I have example data like below, where for a unit, I have multiple treatments, and multiple measurements for each treatment in before and after periods. I want to do a before-after comparison, so I gather
, and spread
as shown below to achieve the desired output.
My question is: can this be done with one pivot_
command? I have been trying to work out if a properly constructed spec
can achieve this, but have not succeeded yet. One such attempt is below.
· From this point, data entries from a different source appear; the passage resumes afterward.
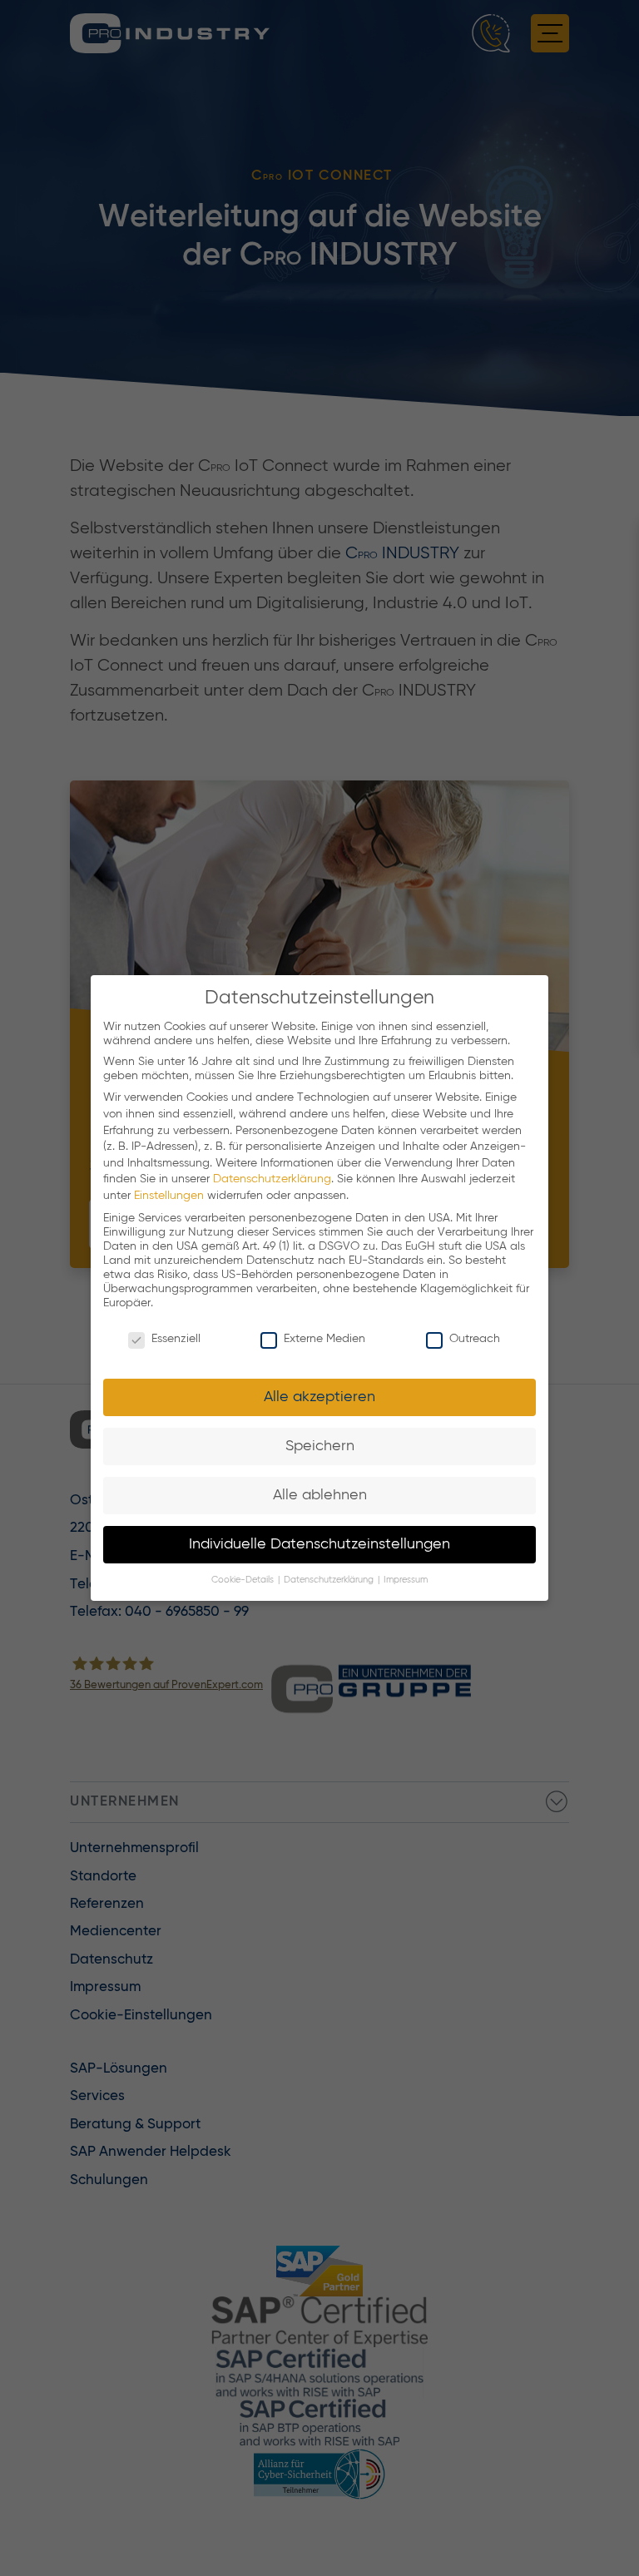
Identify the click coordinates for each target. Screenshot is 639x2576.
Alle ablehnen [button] (320, 1495)
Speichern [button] (319, 1446)
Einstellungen (169, 1195)
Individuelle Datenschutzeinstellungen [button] (319, 1544)
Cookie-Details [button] (243, 1580)
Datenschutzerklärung (272, 1179)
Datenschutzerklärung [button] (330, 1580)
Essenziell (176, 1339)
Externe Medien (324, 1339)
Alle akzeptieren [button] (319, 1397)
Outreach (474, 1339)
I think I would accept either a way to make it work, or a clear explanation of how spec
or pivoting in general works that explains why this is not possible. From the pivoting vignette I think I understand that:
.name
contains unique column names from the input table when pivoting longer.value
contains new column names that you want to have in the output when pivoting longerHowever, I do not know what the additional columns in spec
mean or when they are needed. I hoped that my spec
would understand that "before"
values of period
should go into a column named before
, but apparently it doesn't work like that.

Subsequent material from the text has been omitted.